Flier, W.G. ; Grünwald, N.J. ; Kroon, L.P.N.M. ; Sturbaum, A.K. ; Bosch, G.B.M. van den; Garay-Serrano, E. ; Lozoya-Saldaña, H. ; Fry, W.E. ; Turkensteen, L.J. - \ 2003
Phytopathology 93 (2003)4. - ISSN 0031-949X - p. 382 - 390.
nevado-de-toluca - western slopes - mont debary - sympatric speciation - pcr amplification - p-infestans - flow - resistance - diversity - oospores
The Population structure of Phytophthora infestans in the Toluca Valley of central Mexico was assessed using 170 isolates collected front cultivated potatoes and the native wild Solanum spp., S. demissum and S. xedinense. All isolates were analyzed for mitochondrial DNA (mtDNA) haplotype and amplified fragment length polymorphism (AFLP) multi-locus fingerprint genotype. Isolate samples were monomorphic for mtDNA haplotype because all isolates tested were of the la haplotype. A total of 158 multilocus AFLP genotypes were identified among the 170 P. infestans isolates included in this study. P. infestans populations sampled in the Toluca Valley in 1997 were highly variable and almost every single isolate represented a unique genotype based on the analysis of 165 AFLP marker loci. Populations of P infestans collected from the commercial potato-growing region in the valley, the subsistence potato production area along the slopes of the Nevado de Toluca, and the native Solanum spp. on the forested slopes of the volcano showed a high degree of genetic diversity. The number of polymorphic loci varied from 20.0 to 62.4% for isolates collected from the field station and wild Solanum spp. On average, 81.8% (135) of the AFLP loci were polymorphic.
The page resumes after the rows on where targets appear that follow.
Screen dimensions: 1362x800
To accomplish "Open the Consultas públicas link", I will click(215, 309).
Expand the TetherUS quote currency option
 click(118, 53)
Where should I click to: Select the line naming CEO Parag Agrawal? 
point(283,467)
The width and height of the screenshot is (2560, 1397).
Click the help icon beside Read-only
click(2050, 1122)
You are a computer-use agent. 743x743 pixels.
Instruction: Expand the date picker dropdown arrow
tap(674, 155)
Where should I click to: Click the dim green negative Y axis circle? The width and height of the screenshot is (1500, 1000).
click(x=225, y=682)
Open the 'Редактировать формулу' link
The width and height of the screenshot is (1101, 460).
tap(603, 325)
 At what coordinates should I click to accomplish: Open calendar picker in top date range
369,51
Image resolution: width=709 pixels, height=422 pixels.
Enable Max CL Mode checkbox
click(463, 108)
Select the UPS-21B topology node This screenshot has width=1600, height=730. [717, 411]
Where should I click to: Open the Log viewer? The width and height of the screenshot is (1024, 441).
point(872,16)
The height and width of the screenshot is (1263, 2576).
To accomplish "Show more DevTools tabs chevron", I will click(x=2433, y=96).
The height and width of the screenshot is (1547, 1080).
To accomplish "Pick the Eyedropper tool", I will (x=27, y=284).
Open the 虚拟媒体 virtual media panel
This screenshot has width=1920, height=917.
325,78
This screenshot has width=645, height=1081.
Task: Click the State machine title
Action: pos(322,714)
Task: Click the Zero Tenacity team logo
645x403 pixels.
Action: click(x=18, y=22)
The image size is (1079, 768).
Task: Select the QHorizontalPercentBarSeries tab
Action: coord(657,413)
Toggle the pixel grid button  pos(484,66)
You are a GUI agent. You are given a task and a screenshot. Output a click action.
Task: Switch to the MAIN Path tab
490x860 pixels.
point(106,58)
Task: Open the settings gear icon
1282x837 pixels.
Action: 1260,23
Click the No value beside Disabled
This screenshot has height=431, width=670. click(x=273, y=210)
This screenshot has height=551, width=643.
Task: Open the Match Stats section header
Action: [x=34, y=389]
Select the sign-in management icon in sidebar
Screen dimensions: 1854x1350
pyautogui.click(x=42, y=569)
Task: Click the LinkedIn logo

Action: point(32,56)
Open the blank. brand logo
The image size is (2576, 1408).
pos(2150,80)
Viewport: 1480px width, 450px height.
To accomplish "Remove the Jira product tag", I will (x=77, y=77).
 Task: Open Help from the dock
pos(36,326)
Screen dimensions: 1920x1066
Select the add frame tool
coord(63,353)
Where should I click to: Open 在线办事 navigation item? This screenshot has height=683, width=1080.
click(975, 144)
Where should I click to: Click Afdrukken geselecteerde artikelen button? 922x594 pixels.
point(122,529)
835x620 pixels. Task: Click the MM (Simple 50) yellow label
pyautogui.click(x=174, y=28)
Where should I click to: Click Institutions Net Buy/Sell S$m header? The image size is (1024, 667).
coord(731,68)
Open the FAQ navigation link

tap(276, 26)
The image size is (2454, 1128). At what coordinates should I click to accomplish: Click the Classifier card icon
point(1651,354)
Heterozygosity varied between 7.7 and 19.4%. Significant differentiation was found at the population level between strains originating from cultivated potatoes and wild Solanum spp. (P = 0.001 to 0.022). Private alleles were observed in individual isolates collected from all three populations, with numbers of unique dominant alleles varying from 9 to 16 for isolates collected from commercial potato crops and native Solanum spp.. respectively. Four AFLP markets were exclusively found present in isolates collected from S. demissum. Indirect estimation of gene flow between populations indicated restricted gene flow between both P. infestans populations front cultivated potatoes and wild Solanum hosts. There was no evidence found for the presence of substructuring at the subpopulation (field) level. We hypothesize that population differentiation and genetic isolation of P infestans in the Toluca Valley is driven by host-specific factors (i.e., R-genes) widely distributed in wild Solanum spp. and random genetic drift.